Les autorités israéliennes assurent que l’engorgement est purement bureaucratique, et s’inscrivent en faux contre le soupçon d’obstruction délibéré. Les humanitaires interrogés par l’AFP se plaignent de l’absence de communication des autorités.
« La situation pourrait s’aggraver et paralyser les opérations humanitaires », a dit à l’AFP un haut responsable humanitaire sous couvert de l’anonymat.
L’aide est capitale pour les Palestiniens. Dans la bande de Gaza par exemple, territoire sous blocus israélien et égyptien, 80 % des Palestiniens sont tributaires d’une aide, selon la Banque mondiale.
Une grande partie de cette aide provient d’ organisations humanitaires étrangères opérant à travers Israël, qui contrôle tous les accès à la bande de Gaza, sauf la frontière sud de Gaza avec l’Egypte, fermée quasiment en permanence.
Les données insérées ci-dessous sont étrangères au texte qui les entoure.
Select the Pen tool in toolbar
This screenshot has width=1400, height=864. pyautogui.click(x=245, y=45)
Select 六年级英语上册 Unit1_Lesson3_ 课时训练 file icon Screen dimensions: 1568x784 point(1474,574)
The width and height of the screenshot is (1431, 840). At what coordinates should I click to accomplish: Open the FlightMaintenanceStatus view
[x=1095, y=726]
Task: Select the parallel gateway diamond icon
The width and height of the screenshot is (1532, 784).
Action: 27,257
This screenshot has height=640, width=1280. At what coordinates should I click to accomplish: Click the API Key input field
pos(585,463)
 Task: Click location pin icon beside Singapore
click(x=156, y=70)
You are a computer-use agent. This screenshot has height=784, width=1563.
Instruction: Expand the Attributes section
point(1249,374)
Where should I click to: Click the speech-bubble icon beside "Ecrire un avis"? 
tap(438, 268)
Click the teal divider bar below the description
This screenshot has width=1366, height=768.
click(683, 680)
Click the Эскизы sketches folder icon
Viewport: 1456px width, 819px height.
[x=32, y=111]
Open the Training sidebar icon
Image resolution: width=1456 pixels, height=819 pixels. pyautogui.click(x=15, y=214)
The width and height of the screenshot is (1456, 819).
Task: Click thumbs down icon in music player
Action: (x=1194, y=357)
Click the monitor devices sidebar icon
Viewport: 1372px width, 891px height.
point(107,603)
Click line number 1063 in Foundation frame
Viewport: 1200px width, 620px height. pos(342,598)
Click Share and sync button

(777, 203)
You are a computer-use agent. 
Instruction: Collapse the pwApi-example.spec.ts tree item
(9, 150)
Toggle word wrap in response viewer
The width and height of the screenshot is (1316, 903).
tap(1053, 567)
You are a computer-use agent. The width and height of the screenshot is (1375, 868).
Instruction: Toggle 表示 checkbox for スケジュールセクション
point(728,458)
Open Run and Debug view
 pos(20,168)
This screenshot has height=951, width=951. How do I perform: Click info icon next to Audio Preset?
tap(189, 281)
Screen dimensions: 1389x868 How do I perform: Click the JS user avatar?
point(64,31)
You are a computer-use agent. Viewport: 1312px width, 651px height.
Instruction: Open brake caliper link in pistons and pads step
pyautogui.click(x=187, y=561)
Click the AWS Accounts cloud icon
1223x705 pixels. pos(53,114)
Depuis juin, aucun nouveau venu de ces organisations n’a obtenu de visa de travail de type B1, le plus communément délivré aux humanitaires par Israël, a admis le ministère des Affaires sociales.
De telles perturbations sont déjà survenues d’août à décembre 2016 et en mars-avril 2017.
Des humanitaires restent bloqués à l’étranger dans l’attente de leur visa. D’autres travaillent illégalement alors qu’ils n’ont qu’un visa de touriste, et redoutent d’être expulsés.
« Quand un directeur [d’une organisation humanitaire] est coincé en dehors du pays pendant des mois, cela se traduit par des retards dans les livraisons », a dit le même haut responsable humanitaire.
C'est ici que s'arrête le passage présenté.